### WORK TO BE COMPLETED
This task calls for every entry below to be repeated exactly, without the pictures.

### Source records
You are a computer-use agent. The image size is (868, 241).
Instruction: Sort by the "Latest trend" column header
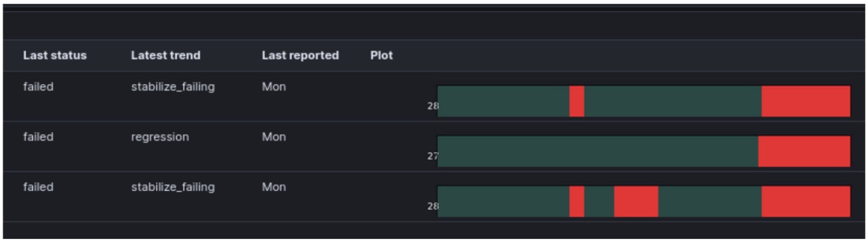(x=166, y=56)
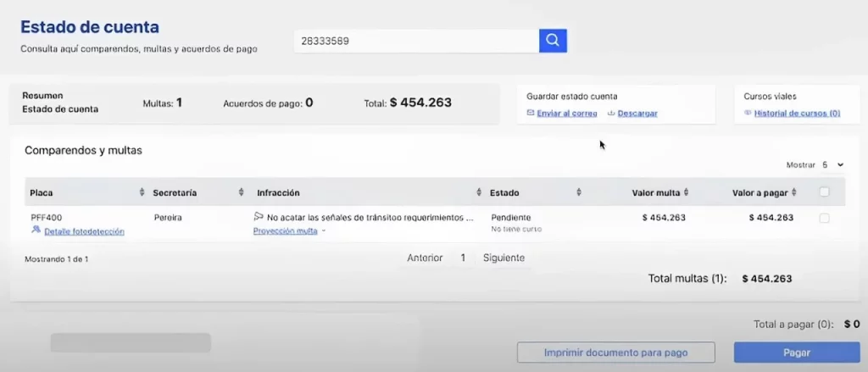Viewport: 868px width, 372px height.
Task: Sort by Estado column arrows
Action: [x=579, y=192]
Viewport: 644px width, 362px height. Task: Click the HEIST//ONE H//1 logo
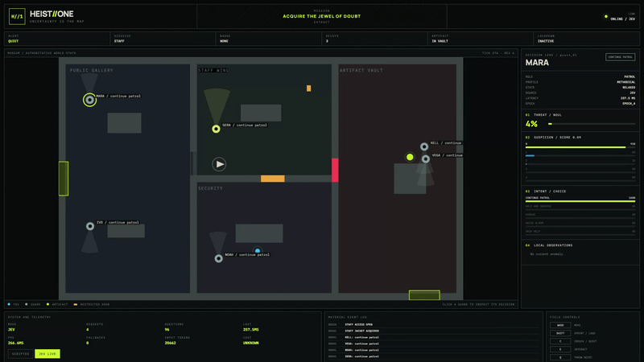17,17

### SOLUTION BELOW
You are a computer-use agent. The image size is (868, 241).
Instruction: Sort by the "Latest trend" column header
(x=166, y=56)
Viewport: 868px width, 372px height.
Task: Sort by Estado column arrows
Action: [x=579, y=192]
Viewport: 644px width, 362px height. Task: Click the HEIST//ONE H//1 logo
17,17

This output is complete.